**TASK GOAL**
What follows is a set of records; repeat all of them exactly.

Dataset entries
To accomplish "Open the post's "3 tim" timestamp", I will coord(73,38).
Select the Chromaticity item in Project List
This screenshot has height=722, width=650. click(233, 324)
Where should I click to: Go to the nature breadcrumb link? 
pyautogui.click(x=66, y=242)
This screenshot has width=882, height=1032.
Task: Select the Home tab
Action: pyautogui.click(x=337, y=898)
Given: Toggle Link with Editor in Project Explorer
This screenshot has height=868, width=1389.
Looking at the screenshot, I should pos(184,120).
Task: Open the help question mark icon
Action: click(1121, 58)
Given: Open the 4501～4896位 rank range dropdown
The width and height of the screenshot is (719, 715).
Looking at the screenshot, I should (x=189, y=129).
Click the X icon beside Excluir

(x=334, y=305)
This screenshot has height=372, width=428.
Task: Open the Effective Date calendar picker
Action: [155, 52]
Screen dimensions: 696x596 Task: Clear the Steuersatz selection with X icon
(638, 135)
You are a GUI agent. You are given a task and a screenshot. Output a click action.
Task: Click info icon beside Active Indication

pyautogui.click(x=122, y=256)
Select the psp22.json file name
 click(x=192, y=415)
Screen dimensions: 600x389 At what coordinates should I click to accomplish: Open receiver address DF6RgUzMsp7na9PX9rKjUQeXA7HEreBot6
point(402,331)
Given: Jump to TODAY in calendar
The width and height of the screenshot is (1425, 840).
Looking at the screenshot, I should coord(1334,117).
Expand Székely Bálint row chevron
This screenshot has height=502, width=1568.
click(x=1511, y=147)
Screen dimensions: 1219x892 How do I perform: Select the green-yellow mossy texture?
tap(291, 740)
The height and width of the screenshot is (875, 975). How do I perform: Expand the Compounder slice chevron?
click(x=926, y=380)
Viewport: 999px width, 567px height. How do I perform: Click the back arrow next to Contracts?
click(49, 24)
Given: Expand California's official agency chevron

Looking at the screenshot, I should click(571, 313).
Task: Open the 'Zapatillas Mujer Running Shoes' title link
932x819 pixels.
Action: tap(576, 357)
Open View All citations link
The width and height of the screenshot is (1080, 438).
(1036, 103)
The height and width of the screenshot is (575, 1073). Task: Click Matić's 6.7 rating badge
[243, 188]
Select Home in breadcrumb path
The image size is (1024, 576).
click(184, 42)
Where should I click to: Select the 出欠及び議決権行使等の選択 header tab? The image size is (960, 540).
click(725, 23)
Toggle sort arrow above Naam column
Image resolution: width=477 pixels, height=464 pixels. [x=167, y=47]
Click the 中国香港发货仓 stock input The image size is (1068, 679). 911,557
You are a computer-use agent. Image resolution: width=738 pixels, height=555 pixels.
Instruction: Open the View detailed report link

**RESULT OF THIS TASK**
To accomplish "Open the post's "3 tim" timestamp", I will coord(73,38).
Select the Chromaticity item in Project List
This screenshot has height=722, width=650. click(233, 324)
Where should I click to: Go to the nature breadcrumb link? 
pyautogui.click(x=66, y=242)
This screenshot has width=882, height=1032.
Task: Select the Home tab
Action: pyautogui.click(x=337, y=898)
Given: Toggle Link with Editor in Project Explorer
This screenshot has height=868, width=1389.
Looking at the screenshot, I should pos(184,120).
Task: Open the help question mark icon
Action: click(1121, 58)
Given: Open the 4501～4896位 rank range dropdown
The width and height of the screenshot is (719, 715).
Looking at the screenshot, I should (x=189, y=129).
Click the X icon beside Excluir

(x=334, y=305)
This screenshot has height=372, width=428.
Task: Open the Effective Date calendar picker
Action: [155, 52]
Screen dimensions: 696x596 Task: Clear the Steuersatz selection with X icon
(638, 135)
You are a GUI agent. You are given a task and a screenshot. Output a click action.
Task: Click info icon beside Active Indication

pyautogui.click(x=122, y=256)
Select the psp22.json file name
 click(x=192, y=415)
Screen dimensions: 600x389 At what coordinates should I click to accomplish: Open receiver address DF6RgUzMsp7na9PX9rKjUQeXA7HEreBot6
point(402,331)
Given: Jump to TODAY in calendar
The width and height of the screenshot is (1425, 840).
Looking at the screenshot, I should coord(1334,117).
Expand Székely Bálint row chevron
This screenshot has height=502, width=1568.
click(x=1511, y=147)
Screen dimensions: 1219x892 How do I perform: Select the green-yellow mossy texture?
tap(291, 740)
The height and width of the screenshot is (875, 975). How do I perform: Expand the Compounder slice chevron?
click(x=926, y=380)
Viewport: 999px width, 567px height. How do I perform: Click the back arrow next to Contracts?
click(49, 24)
Given: Expand California's official agency chevron

Looking at the screenshot, I should click(571, 313).
Task: Open the 'Zapatillas Mujer Running Shoes' title link
932x819 pixels.
Action: tap(576, 357)
Open View All citations link
The width and height of the screenshot is (1080, 438).
(1036, 103)
The height and width of the screenshot is (575, 1073). Task: Click Matić's 6.7 rating badge
[243, 188]
Select Home in breadcrumb path
The image size is (1024, 576).
click(184, 42)
Where should I click to: Select the 出欠及び議決権行使等の選択 header tab? The image size is (960, 540).
click(725, 23)
Toggle sort arrow above Naam column
Image resolution: width=477 pixels, height=464 pixels. [x=167, y=47]
Click the 中国香港发货仓 stock input The image size is (1068, 679). 911,557
You are a computer-use agent. Image resolution: width=738 pixels, height=555 pixels.
Instruction: Open the View detailed report link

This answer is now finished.